Some thoughts, sparked by Stacy McCain’s posting of a funny and informative video by Steve Crowder: Crowder Finds Truth In Weeeeed
Here’s the thing: freedom is only good in that the people possessing freedom use it responsibly. Absolute freedom – to do whatever you like, whenever you would like to do it – simply cannot exist; anyone attempting to exercise that degree of freedom, without the self-discipline to conform to morality and social norms (which overlap, but not completely) would quickly find himself in an institution, or dead. Reality is as it is, and no one person can have absolute freedom to do as her whims demand without negatively impacting the freedom of others. The principle of limited freedom is rather plain when stated theoretically, but when it comes down to nuts and bolts it can get complicated rather quickly. No, you don’t have the right to punch me in the face – but do you have the right to smoke on your porch, when you live upwind of a non-smoker? Does the non-smoker have the right to open the windows of his house without having the air he breathes in his home smelling of your cigarettes? (Now that the Eeeeevils of tobacco have been pop-culturized, it’s pretty clear which way that debate would fall today – try having it in the ’50s, I suspect anyone promulgating it would have been laughed out of the room.)
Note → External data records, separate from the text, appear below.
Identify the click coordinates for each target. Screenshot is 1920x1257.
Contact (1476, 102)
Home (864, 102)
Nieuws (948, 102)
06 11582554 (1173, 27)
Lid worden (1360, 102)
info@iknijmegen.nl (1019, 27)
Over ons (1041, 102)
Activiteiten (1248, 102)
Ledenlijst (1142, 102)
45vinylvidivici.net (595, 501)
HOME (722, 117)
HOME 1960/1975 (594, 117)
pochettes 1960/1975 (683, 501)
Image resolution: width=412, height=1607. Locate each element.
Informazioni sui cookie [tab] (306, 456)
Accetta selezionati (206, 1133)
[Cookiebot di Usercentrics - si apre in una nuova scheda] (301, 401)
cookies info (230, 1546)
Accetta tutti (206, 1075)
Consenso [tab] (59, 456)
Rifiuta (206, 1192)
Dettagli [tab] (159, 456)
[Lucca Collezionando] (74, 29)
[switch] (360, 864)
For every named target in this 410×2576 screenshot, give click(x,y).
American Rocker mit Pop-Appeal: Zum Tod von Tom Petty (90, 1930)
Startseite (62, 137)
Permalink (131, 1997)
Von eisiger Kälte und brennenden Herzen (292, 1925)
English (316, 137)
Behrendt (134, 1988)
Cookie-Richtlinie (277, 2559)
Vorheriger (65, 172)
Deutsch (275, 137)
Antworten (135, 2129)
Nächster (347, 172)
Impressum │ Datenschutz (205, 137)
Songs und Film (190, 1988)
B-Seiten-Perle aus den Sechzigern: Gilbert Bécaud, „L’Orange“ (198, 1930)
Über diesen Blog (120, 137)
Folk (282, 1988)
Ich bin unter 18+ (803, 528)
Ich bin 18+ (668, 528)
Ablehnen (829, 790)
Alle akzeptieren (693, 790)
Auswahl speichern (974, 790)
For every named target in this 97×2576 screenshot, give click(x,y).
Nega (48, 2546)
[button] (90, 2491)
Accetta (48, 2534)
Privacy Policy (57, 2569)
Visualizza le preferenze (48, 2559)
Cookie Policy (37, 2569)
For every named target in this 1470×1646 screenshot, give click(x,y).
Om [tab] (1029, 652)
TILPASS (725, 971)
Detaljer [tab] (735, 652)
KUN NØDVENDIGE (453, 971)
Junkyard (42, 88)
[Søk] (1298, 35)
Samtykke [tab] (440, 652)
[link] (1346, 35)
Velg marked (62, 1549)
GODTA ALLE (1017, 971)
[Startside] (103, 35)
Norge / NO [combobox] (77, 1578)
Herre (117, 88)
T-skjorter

We’re social critters, we humans. As a wise man once said, “Freedom is not the right to do what we want, but what we ought.” Those who argue for legalization of marijuana – are they arguing for the freedom to do as they ought? Or only as they desire?
I can understand the libertarian arguments for legalizing recreational drug use. The problem with that is, the libertarian argument depends on society absorbing the costs of all those who use the drugs irresponsibly – employers having to test for drugs (or be sued when accidents happen due to stoned employees), medical professionals having to deal with addicts and overdoses, continued social disintegration as a population that lacks cultural training in responsible drug use (see: Native Americans and alcohol) is inundated by readily available behavior-altering substances. Libertarians seem to think that everyone will magically suddenly become far more personally responsible, and that society will allow individuals who fail to suffer the consequences of their mistakes. Uh, that’s not the society we live in; it resembles an Ayn Rand fantasy, but not the real world. There is a large segment of the population which is perfectly happy to rationalize their desired behavior with the argument “it’s not illegal, therefore it’s not wrong for me to do it.”
In fact, there is a large body of actions which, while not illegal, are most definitely immoral; however, I don’t think the populace possesses a reliable moral compass in the absence of legislation to be trusted with freedom. Too many will do what they want, not what they ought, to the detriment of themselves and of others. Of course, if we magically transformed the population into a large body of responsible adults, I’d be for legalization without reservation. As it is, I have a lot of reservations. Especially when those promulgating drug use are not being totally forthcoming about its effects.